What Happens to Your Brand When an Influencer You Paid Gets Cancelled

In early 2024 a mid-sized Indian skincare brand woke up to their campaign creator trending on Twitter for all the wrong reasons. Within six hours the brand's own comments section was full of people asking why they were still associated with this person. By afternoon the founders were in a crisis call. By evening they had quietly unpublished the campaign posts.

The creator had half a million followers. The brand had paid Rs.1.4 lakh for a campaign that had gone live five days earlier. The question everyone was asking internally was: could this have been avoided?

Sometimes yes. Sometimes no.
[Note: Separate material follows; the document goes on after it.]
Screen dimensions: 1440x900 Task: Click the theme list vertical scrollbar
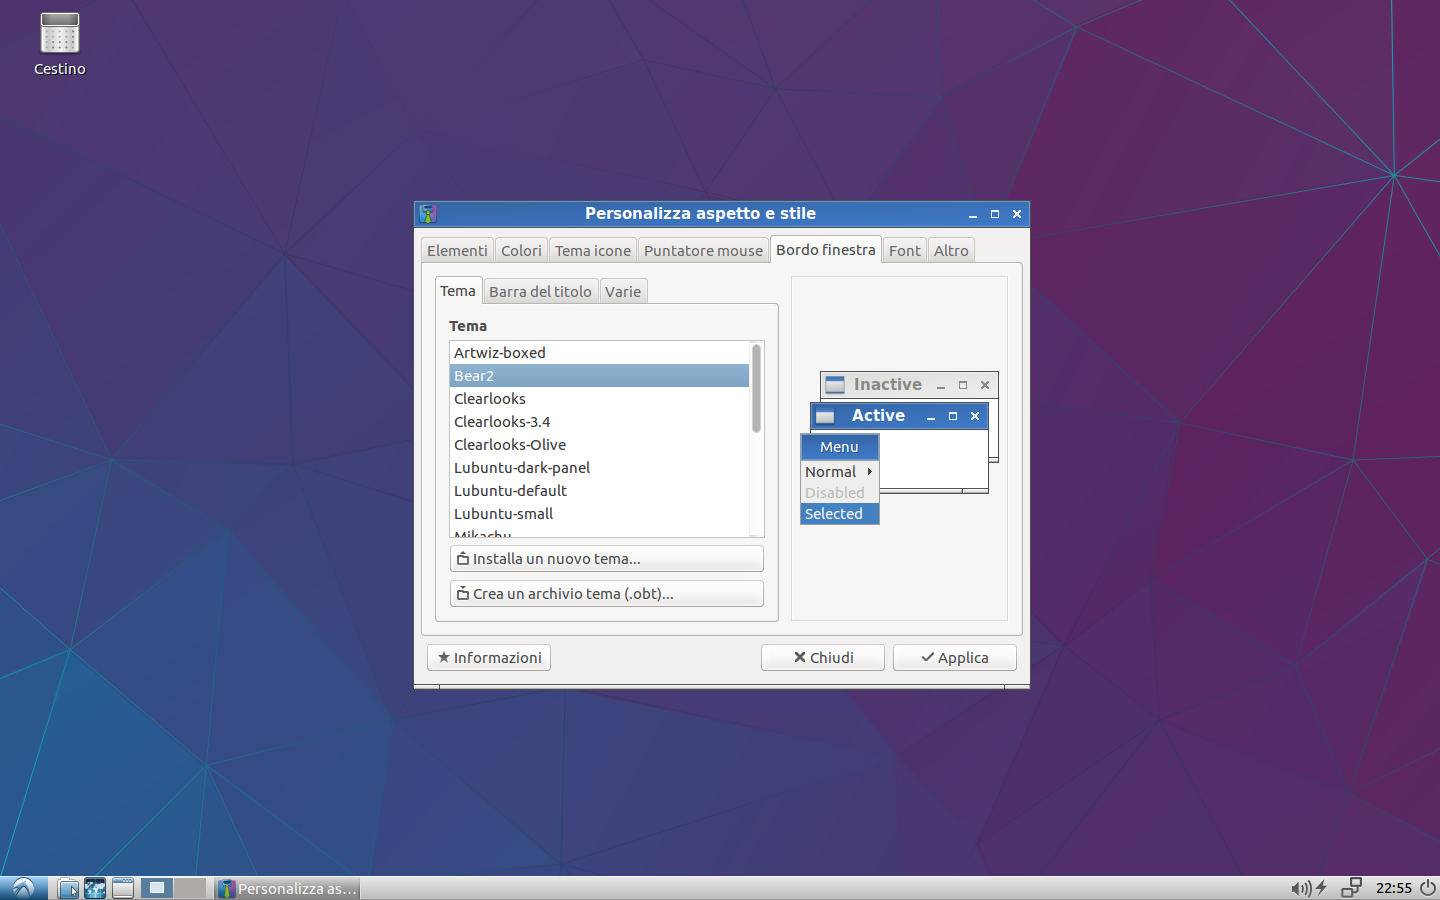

But in almost every case, the brand was not prepared either way.

The risk nobody prices into the influencer deal

Brand safety risk is real and it is growing as creator culture in India matures and audiences hold creators to higher standards. But it is almost never factored into campaign decisions beyond a brief scan of the creator's recent content.

A creator's values, public behaviour, community controversies, and personal track record are part of what you are buying when you associate your brand with them. Most brands evaluate creative fit and audience demographics. Very few do any structured due diligence on the creator as a person.
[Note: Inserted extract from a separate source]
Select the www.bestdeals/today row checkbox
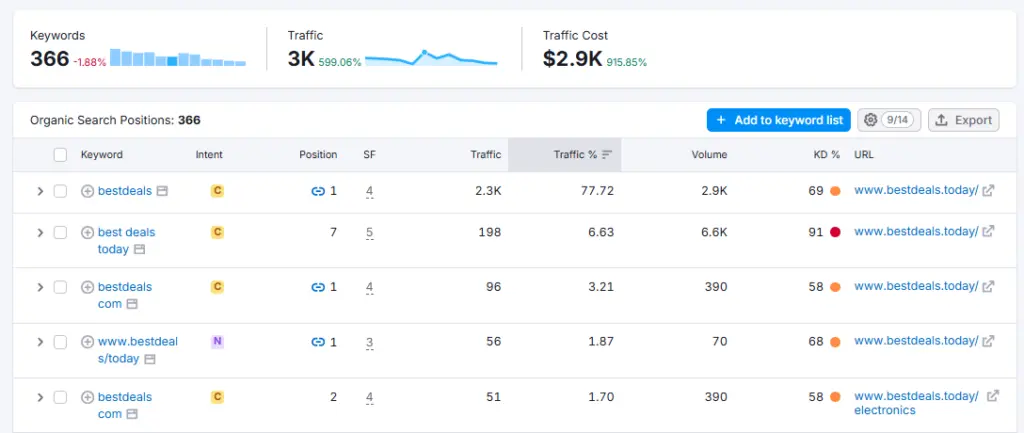This screenshot has height=433, width=1024. click(x=60, y=342)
What to check before the contract is signed

Search the creator's name alongside words like "controversy," "called out," "problematic," "cancelled" in English and Hindi. Read their comment sections on posts from 6 to 12 months ago, not just recent ones.
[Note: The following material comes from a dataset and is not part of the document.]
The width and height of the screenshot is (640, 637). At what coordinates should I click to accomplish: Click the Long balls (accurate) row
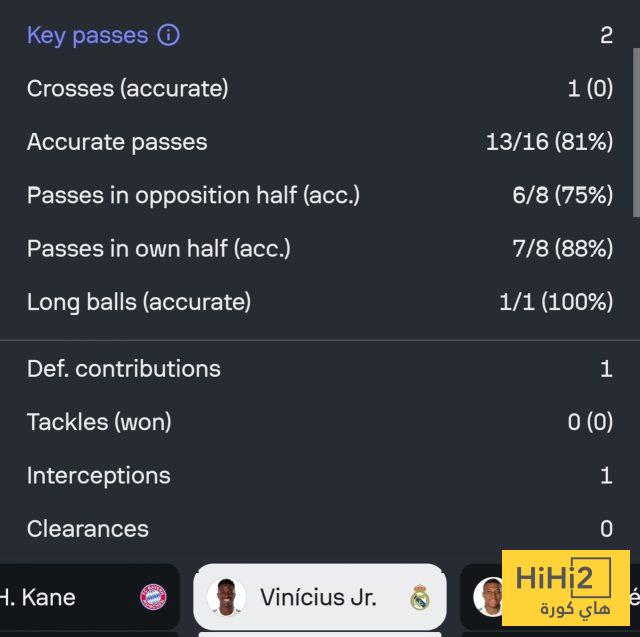(x=320, y=301)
Check if they have been involved in any public disputes with other creators, brands, or communities. Look at their oldest content to understand what they stood for before brand deals became their primary income.

What to do when a controversy breaks mid-campaign

The first instinct is to delete everything immediately. This is almost always wrong.

A sudden deletion confirms awareness and looks like guilt by association. If the controversy is genuinely serious and your brand has a clear position, a quiet pause in promoting the content is appropriate while you assess. If the controversy is minor, manufactured, or contested, acting hastily signals that you will respond to any social pressure, which invites more of it.

The right sequence is: pause active promotion of the content, monitor how the situation develops over 24 to 48 hours, and issue a response only if your brand is directly implicated or if silence is being interpreted as endorsement of something your brand actively opposes.

The contract clause most brands forget to include

A morality clause is standard practice in professional influencer contracts and widely ignored by Indian D2C brands in mid-tier creator campaigns. This clause gives the brand the right to terminate the partnership and request content removal if the creator engages in behaviour that materially damages the brand's reputation.

It does not need to be a long clause. It needs to be present. A creator who refuses to sign a reasonable morality clause is giving you information before you pay them.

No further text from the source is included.